There’s nothing more frustrating than your favorite team getting screwed out of an important win because of an officiating error. It happens fairly often. No matter the sport, there’s always one game per season where you truly believe that (confirmed by video evidence) a wrongly-called foul, penalty, or scoring opportunity tipped the game’s balance in the opponent’s direction.While officiating a professional sport is an understandably difficult job, the excuse that “referees make mistakes” is just not enough for me anymore. It isn’t because I think refs should be perfect, but because we’re drowning in an abundance of technology that could make all sports more accurate. It just isn’t being used to its full potential.
The National Football League’s modern replay format began in 1999, instituting a system that allowed each coach two challenges per game. From 1999-2013, about 36% of the total number of coaches’ challenges resulted in overturned calls. However, there are still a number of calls that are non- reviewable, like pass interference and other potentially game-changing penalties (see: Falcons vs. Seahawks last week). Ravens Head Coach Jim Harbaugh claims that about five games last year were decided by incorrect non-reviewable penalties. The NFL seems to be heading in the right direction, though, and is reportedly considering an overhaul of the replay system.
The league is worried about eliminating the “subjective” element of officiating, but I don’t see how the replay of specific, historically problematic penalties would do that. All it does is give referees the chance to view plays at different angles and in slow-motion, allowing the opportunity to consider and discuss calls that are usually made quickly in the heat of the moment. It doesn’t eliminate the subjective element of the sport, but instead makes this aspect much more precise and accurate.
Last week, the Seattle Sounders won their first-round Major League Soccer playoff match against Sporting Kansas City 1-0 on an amazing 88th minute winner. It would have been an awesome goal, except for the fact that Nelson Valdez, the winning goal-scorer, was at least two feet offside (Video).

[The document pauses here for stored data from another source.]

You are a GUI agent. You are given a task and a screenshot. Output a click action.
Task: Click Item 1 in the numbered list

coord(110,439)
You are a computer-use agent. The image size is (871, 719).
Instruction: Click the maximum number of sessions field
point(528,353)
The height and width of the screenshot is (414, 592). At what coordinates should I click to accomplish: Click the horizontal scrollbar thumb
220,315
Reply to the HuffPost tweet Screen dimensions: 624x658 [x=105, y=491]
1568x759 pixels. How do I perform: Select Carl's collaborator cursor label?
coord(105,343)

Soccer is one of the few sports that is still stuck in the stone age in terms of replay. FIFA introduced goal-line technology for the 2014 World Cup, despite the fact that it had been available for at least five to seven years previously, and UEFA is instituting the same technology for the first time this Champions League season. While the implementation of this new system is a step in the right direction, it’s unclear as to why similar changes can’t be made for offside calls, penalty kicks, and red cards.
FIFA and other executive soccer bodies are worried that extended replay will affect the pace of play and create too many pauses in matches. In the amount of time that players already argue, bicker, and bullshit before penalties and after red cards, rulings could be reviewed several times. If FIFA wants to eliminate stoppages in play, they should crack down on fake injuries.

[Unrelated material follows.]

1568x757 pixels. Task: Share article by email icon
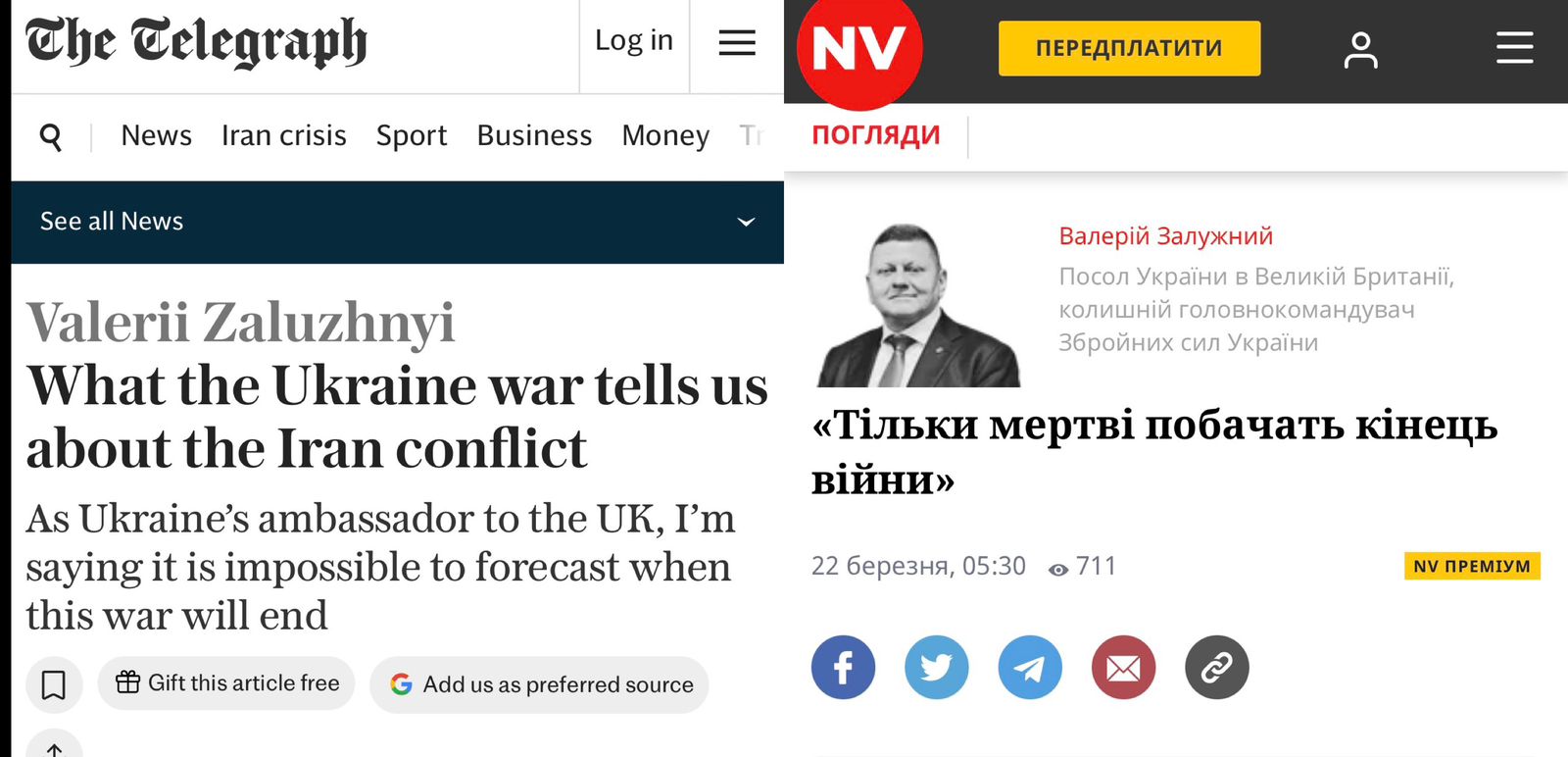(1123, 668)
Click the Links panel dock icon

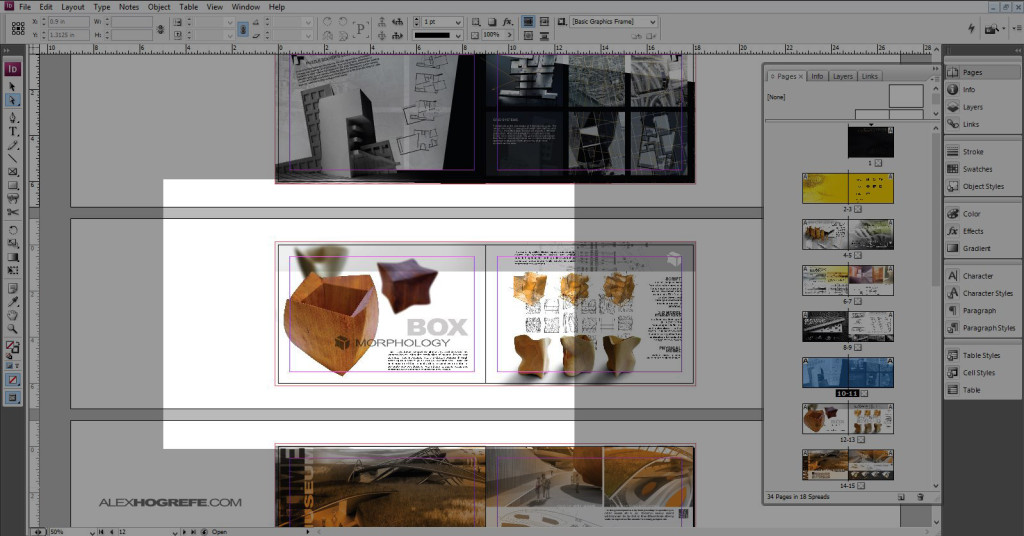970,124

Soccer is one sport where a single play can have a massive impact on the outcome of the game, and it’s important to give these decisions the highest chance of being accurate. As seen in the Valdez video, this non-call resulted in the elimination of a team from the playoffs. To argue that a two or three minute pause in the game is more important than getting this call correct is laughable, and MLS and other soccer bodies need to take this step towards improving the game’s accuracy.
Major League Baseball made these important strides in 2014, modeling its program after the NFL, and it has been widely acclaimed as a success. First instituting an extremely limited replay system in 2008 that reviewed only disputed home run calls, MLB has now expanded the format to allow each manager three challenges per game. Managers can ask for a replay review on basically any ruling, with the notable exception of balls and strikes. In its first year of use, MLB’s expanded instant replay system overturned 529 calls, obviously increasing the accuracy of officiating in the game.

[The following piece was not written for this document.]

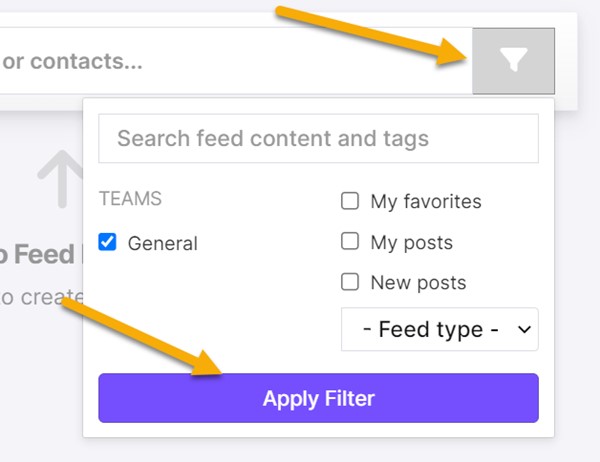This screenshot has height=462, width=600.
Task: Check the New posts checkbox
Action: (350, 282)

Some argue that the MLB needs to implement replay on balls and strikes, but that doesn’t seem practical to me. In the previously linked Five Thirty-Eight article, they estimated that there are an average of .48 challenges per MLB game. Applying that same ratio to the average number of pitches per team per game (146), there would be about seven pitch challenges each game. That seems to be too much challenging and would really add a significant amount of time to games. Of all sports, I think that the MLB’s replay process is currently the best balance of creating an environment that allows for the most accurate calls while also maintaining subjectivity and not adding copious amounts of time to games.
Today’s sports world is full of new technologies, but they aren’t being used as well as they could be. I can’t wait for the day that changes are made, allowing for the highest percentage of correct calls. Falcons and Sporting Kansas City fans probably agree.